# World cup Korea-Greece, Argentina-Nigeria,England-USA



## BgFutbol (Jun 11, 2010)

12 Jun 10:30 South Korea v Greece  2.87 3.10 2.70   
12 Jun 13:00 Argentina v Nigeria  1.44 4.20 8.50   
12 Jun 17:30 England v USA  1.50 4.20 7.00


----------



## BgFutbol (Jun 11, 2010)

Argentina and England are the absolute favorites tommorow. I will not play Korea - Greece as it is the most unnatractive match probably the whole tournament. 

England beat in the last 3 friendlies Japan, Mexico and Egypt. USA lost to Czhech republic and won against Turkey and Australia. I think England will take it.
@1.50 at Bet365

Argentina qualified the hard way to the World cup, but this is one of the favorites, with that team and players they have to be.
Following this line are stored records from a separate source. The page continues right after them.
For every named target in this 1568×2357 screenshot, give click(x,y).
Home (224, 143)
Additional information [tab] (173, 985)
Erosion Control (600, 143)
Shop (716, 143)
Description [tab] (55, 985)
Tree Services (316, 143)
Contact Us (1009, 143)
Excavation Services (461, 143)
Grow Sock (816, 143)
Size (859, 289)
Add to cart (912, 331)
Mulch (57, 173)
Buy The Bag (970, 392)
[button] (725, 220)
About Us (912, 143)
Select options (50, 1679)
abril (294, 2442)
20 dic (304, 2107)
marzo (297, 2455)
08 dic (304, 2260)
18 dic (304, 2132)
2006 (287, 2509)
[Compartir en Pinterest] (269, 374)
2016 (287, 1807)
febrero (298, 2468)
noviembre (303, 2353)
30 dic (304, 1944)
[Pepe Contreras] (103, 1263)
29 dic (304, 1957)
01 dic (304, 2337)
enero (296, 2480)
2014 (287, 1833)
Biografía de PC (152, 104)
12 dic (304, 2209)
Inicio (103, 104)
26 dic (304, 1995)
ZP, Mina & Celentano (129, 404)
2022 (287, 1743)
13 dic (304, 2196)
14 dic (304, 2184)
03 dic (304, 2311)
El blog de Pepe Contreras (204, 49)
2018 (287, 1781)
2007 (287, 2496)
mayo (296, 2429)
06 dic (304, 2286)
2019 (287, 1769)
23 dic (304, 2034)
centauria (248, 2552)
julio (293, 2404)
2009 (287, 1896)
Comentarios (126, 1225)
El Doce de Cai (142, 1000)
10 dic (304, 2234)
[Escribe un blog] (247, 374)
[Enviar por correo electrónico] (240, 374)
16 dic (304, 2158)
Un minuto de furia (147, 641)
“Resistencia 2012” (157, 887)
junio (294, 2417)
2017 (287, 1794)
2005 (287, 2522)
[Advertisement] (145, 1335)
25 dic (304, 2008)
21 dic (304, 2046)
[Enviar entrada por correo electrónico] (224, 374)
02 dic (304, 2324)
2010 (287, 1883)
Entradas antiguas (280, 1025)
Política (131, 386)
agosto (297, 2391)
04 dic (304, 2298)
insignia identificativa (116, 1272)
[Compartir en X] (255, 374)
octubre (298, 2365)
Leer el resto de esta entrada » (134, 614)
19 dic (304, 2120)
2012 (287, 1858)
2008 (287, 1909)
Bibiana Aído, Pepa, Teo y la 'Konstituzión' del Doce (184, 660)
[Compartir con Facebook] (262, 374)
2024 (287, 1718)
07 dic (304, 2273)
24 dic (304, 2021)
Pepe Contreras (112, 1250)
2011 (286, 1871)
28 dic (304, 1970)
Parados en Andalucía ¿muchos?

Nigeria are compact team, with fast runners, but tactically they dont have it to do something against Argentina. Argentina will win it.
@1.50 at Bet365


----------



## basujrajun1110 (Jun 12, 2010)

yahooooooooooo .....

Argentina & Korea won ....

i am so happy .....

Korea 2 - Greece 0 &

Argentina 1 - Nigeria 0


----------